Question

Find concentration of [H+] after mixing 15 mL, 0.1M H2SO4 and 15 mL 0.1M NaOH :-
(i) 5 × 10^-2
(ii) 10^-7
(iii) 1 × 10^-2
(iv) 2 × 10^-2​

Answer 1

Given :

• Volume of H₂SO₄ = 15ml
• Molarity of H₂SO₄ = 0.1 M
• Volume of NaOH = 15 ml
• Molarity of NaOH = 0.1 M

To find :

Concentration of [H⁺] ion after mixing given Solution

Solution :

H₂SO₄ is strong acid and NaOH is strong base, therefore on mixing neutralization reaction will occur.

H₂SO₄ + 2NaOH ➝ Na₂SO₄ + 2H₂O

________________________________

Now we will find number of moles of each reactant and hence limiting reactant.

Note -

[ Formula used - Number of mole = Molarity × volume in L ]

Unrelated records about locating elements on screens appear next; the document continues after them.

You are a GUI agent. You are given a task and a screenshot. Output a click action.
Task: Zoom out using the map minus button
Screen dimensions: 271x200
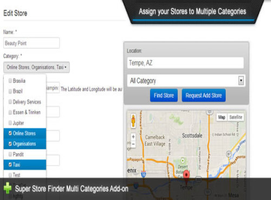[133, 144]
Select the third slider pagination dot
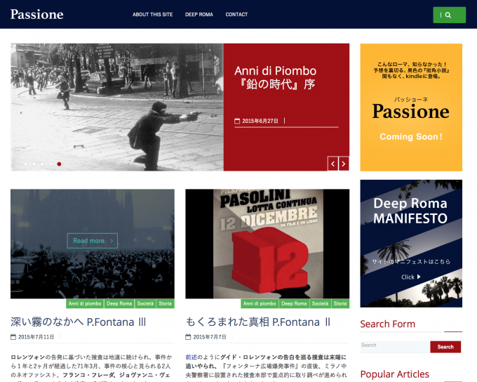Image resolution: width=477 pixels, height=382 pixels. point(42,164)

1) Moles of H₂SO₄ = molarity of H₂SO₄ × volume of H₂SO₄

➝ moles of H₂SO₄ = 0.1 × (15/1000)

➝ moles of H₂SO₄ = 1.5 /1000 mol

➝ moles of H₂SO₄ = 1.5 milimole

2) Moles of NaOH = molarity of NaOH × volume of NaOH

➝ moles of NaOH = 0.1 × (15/1000)

➝ moles of NaOH = 1.5 /1000 mol

➝ moles of NaOH = 1.5 milimole

________________________________

Now , according to balanced chemical equation

➝ 2 mole of NaOH require 1 mole of H₂SO₄ for neutralization

➝ 1 mole of NaOH require 1/2 mole of H₂SO₄ for neutralization

➝ 1.5 milimoles of NaOH will require 1.5/2 milimole of H₂SO₄ for neutralization

➝ 1.5 milimoles of NaOH will require 0.75 milimole of H₂SO₄ for neutralization

From above it is clear that NaOH is limiting reactant and will be utilised completely. And after completion of reaction only H₂SO₄ will remain in Solution

________________________________

Amount of H₂SO₄ left = Initial amount - amount utilised in reaction

➝ Amount of H₂SO₄ left = 1.5 milimoles - 0.75 milimoles

➝ Amount of H₂SO₄ left = 0.75 milimoles

________________________________

H₂SO₄ ➝ 2H⁺ + SO₄²⁻

From this reaction it is clear that

1 mole of H₂SO₄ will give 2 mole of H⁺ ion

➝ 0.75 milimole of H₂SO₄ will give 2×0.75 milimole of H⁺ ion

➝ 0.75 milimole of H₂SO₄ will give 1.5 milimole of H⁺ ion

________________________________

Therefore.

• Amount of H⁺ ion Present in solution = 1.5 milimole
• Final volume of Solution = 15ml + 15ml = 30ml

Concentration of H⁺ ion = Molarity of H⁺ ion

➝ Concentration of H⁺ ion = Number of mole of H⁺ ion ÷ Volume of Solution in L

$\sf \implies \:Concentration \: of \: H^+ \: ion = \: \dfrac{1.5 \times {10}^{ - 3} }{30 \times {10}^{ - 3} } \: M\\ \\ \sf \implies \:Concentration \: of \: H^+ \: ion = \: \dfrac{1.5 }{30 } \: M \\ \\ \sf \implies \:Concentration \: of \: H^+ \: ion = \: \dfrac{15 }{300 } \: M \\ \\ \sf \implies \:Concentration \: of \: H^+ \: ion = \: \dfrac{15 }{3 } \: \times {10}^{ - 2} \: M \\ \\ \sf \implies \:Concentration \: of \: H^+ \: ion = \: \bold{ 5 \: \times {10}^{ - 2} \: M}$

________________________________

ANSWER:

Option (i) 5 × 10⁻² M